[Infowarrior] - GAO Finds Pentagon Erratic In Wielding Secrecy Stamp
Richard Forno
rforno at infowarrior.org
Fri Jul 14 10:04:51 EDT 2006
GAO Finds Pentagon Erratic In Wielding Secrecy Stamp
http://www.washingtonpost.com/wp-dyn/content/article/2006/07/13/AR2006071301
518_pf.html
By Walter Pincus
Washington Post Staff Writer
Friday, July 14, 2006; A19
The Government Accountability Office has criticized the Defense Department
for sloppy management of its security classification system, including the
marking as "Confidential or Secret" material that Pentagon officials
acknowledged was unclassified information.
The GAO said in a report June 30 that one of the major questions raised by
its study was "whether all of the information marked as classified met
established criteria for classification." The GAO also found "inconsistent
treatment of similar information within the same document."
The GAO reviewed only a "nonprobability sample" of 111 classified Defense
Department documents from the Office of the Secretary of Defense. To
understand how minute the sample is, the GAO reported that in the five
fiscal years between 2000 and 2004, the Pentagon was responsible for 66.8
million new classified records. That is about 13.4 million a year.
The GAO report, which was sent to Rep. Christopher Shays (R-Conn.), chairman
of the subcommittee on national security of the Government Reform Committee,
and disclosed on the Secrecy News Web site of Steven Aftergood, concluded
that "a lack of oversight and inconsistent implementation of DOD's
information security program are increasing the risk of misclassification."
The report was issued at a time when the Bush administration is criticizing
newspapers for publishing classified information, and when two nongovernment
civilians, who were lobbyists for a pro-Israeli organization, are being
prosecuted under the 85-year-old Espionage Act for receiving and
retransmitting material they got from a Pentagon official involving national
defense secrets.
"One reason why classification is an unreliable guide as to what should or
should not be published by the press is that classification policy is
implemented erratically by the government," Aftergood wrote on his Web site.

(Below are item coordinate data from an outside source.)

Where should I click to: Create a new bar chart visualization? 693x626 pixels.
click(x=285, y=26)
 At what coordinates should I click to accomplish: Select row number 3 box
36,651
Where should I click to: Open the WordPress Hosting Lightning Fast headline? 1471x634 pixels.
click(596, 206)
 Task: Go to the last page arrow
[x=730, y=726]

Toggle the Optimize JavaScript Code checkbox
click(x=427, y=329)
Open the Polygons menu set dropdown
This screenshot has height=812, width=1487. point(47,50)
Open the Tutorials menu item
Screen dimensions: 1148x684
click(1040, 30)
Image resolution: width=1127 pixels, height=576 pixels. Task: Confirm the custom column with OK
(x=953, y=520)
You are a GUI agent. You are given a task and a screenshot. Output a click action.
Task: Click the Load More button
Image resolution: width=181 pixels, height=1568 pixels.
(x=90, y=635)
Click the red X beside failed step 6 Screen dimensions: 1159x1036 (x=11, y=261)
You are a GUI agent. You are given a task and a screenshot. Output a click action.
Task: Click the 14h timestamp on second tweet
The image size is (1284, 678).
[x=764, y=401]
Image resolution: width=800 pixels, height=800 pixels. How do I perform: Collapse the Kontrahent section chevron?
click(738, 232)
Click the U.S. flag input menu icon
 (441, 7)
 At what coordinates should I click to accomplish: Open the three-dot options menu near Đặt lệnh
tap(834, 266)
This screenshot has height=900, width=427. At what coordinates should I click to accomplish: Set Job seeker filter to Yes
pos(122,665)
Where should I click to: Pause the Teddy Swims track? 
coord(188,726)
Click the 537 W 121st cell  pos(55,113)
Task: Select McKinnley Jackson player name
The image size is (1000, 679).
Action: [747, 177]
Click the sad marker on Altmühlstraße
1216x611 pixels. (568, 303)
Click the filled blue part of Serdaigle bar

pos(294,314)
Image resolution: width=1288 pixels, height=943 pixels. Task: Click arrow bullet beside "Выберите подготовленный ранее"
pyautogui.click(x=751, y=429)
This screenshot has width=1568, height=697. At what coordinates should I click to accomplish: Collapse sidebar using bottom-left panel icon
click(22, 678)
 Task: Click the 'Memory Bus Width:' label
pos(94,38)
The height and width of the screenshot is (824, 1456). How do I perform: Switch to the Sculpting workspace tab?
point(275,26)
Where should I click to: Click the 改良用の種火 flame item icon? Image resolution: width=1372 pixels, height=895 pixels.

Of the 111 classified documents reviewed, the GAO questioned classification
determinations of 29, about one out of every four. A majority of those
questioned "pertained to whether all of the information marked as classified
met established criteria for classification."
Pentagon officials agreed that in five documents "the information was
unclassified and in a sixth document the information should be downgraded."
In a broader administrative criticism, the GAO found that 92 of the 111
documents had some marking error, such as failure to include
declassification instructions or the source of the classification as
required.
In 2004, there were 1,059 senior Defense Department officials designated to
possess "original classification authority," but more than 1.8 million
defense employees who were authorized to classify papers "derivatively,"
meaning the incorporation of already classified information into a new
document by paraphrasing or repetition.
The report also comments on a broader problem: that the government as a
whole has no common security classification standard and no penalties for
overclassification, underclassification or failure to declassify.
It notes, for example, that although different agencies have authority to
classify material, there are conflicting markings in some agencies for
annotating with an "R" whether a record is to be released or declassified or
retained and kept classified. "One of the agencies uses a 'D' to denote
'deny automatic declassification' and an 'R' to denote release," the report
says. "While the other agency uses a 'D' to denote 'declassify' and an 'R'
to denote 'retain.' "
The report also said that even though the president, Congress and the public
are given figures estimating how many Defense Department documents are
classified each year, such estimates are "unreliable" because Pentagon
agencies use different assumptions "about what should be included."